### [WHAT YOU ARE ASKED TO DO]
Go through the records below and return each line that has "Collapse" in it.
··········
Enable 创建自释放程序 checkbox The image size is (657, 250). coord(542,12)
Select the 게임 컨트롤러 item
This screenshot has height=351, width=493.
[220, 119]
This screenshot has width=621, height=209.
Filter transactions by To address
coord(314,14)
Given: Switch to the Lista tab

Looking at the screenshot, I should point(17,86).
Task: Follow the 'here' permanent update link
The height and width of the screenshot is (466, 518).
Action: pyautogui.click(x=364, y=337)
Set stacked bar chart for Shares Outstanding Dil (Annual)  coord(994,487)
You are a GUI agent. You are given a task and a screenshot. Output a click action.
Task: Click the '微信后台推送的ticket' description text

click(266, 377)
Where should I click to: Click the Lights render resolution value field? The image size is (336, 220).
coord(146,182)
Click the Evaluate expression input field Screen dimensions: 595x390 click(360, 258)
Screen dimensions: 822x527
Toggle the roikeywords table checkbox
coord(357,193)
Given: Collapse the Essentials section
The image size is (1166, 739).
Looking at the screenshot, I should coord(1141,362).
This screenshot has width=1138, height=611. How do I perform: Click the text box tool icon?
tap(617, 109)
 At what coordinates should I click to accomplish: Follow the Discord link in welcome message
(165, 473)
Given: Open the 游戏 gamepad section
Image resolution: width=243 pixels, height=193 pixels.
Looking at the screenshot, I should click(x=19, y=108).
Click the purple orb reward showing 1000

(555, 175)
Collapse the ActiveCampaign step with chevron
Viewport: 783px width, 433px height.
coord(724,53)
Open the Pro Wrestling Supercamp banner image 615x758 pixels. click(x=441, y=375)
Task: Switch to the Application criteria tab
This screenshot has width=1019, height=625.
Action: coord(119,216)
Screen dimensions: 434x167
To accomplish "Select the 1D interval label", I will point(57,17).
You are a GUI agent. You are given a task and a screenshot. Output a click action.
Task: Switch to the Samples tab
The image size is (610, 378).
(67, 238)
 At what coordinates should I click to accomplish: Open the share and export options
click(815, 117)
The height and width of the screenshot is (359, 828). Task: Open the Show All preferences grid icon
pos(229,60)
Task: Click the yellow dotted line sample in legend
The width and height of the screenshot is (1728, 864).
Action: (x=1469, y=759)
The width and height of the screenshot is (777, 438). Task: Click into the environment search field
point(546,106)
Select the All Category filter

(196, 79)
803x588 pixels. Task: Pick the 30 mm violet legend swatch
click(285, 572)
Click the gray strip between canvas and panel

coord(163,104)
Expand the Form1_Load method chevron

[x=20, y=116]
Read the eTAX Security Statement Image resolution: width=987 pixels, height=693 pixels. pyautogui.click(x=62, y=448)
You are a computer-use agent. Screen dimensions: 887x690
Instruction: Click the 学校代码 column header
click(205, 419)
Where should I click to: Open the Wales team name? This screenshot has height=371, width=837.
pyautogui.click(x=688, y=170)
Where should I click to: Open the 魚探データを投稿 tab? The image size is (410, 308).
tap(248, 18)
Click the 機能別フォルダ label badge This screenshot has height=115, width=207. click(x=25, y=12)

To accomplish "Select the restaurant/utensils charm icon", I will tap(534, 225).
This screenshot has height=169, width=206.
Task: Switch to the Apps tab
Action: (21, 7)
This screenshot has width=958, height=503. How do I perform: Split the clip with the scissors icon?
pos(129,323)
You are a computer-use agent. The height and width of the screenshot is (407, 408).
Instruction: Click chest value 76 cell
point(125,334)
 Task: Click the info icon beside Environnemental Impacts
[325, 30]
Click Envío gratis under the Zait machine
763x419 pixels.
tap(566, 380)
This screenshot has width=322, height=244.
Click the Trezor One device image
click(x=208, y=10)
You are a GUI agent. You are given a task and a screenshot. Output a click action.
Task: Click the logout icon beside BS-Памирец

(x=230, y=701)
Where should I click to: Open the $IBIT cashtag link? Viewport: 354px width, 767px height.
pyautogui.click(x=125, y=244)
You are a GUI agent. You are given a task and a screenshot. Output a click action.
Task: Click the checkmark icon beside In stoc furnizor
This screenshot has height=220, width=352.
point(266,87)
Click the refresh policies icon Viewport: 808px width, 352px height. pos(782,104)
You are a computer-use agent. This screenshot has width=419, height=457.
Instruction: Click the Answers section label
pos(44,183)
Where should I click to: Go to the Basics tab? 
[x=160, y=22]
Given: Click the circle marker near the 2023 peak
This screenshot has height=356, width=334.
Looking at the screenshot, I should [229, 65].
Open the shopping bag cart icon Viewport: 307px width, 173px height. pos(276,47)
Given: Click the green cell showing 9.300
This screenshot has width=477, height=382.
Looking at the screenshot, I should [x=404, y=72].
··········
### [TASK ANSWER]
Given: Collapse the Essentials section
Collapse the ActiveCampaign step with chevron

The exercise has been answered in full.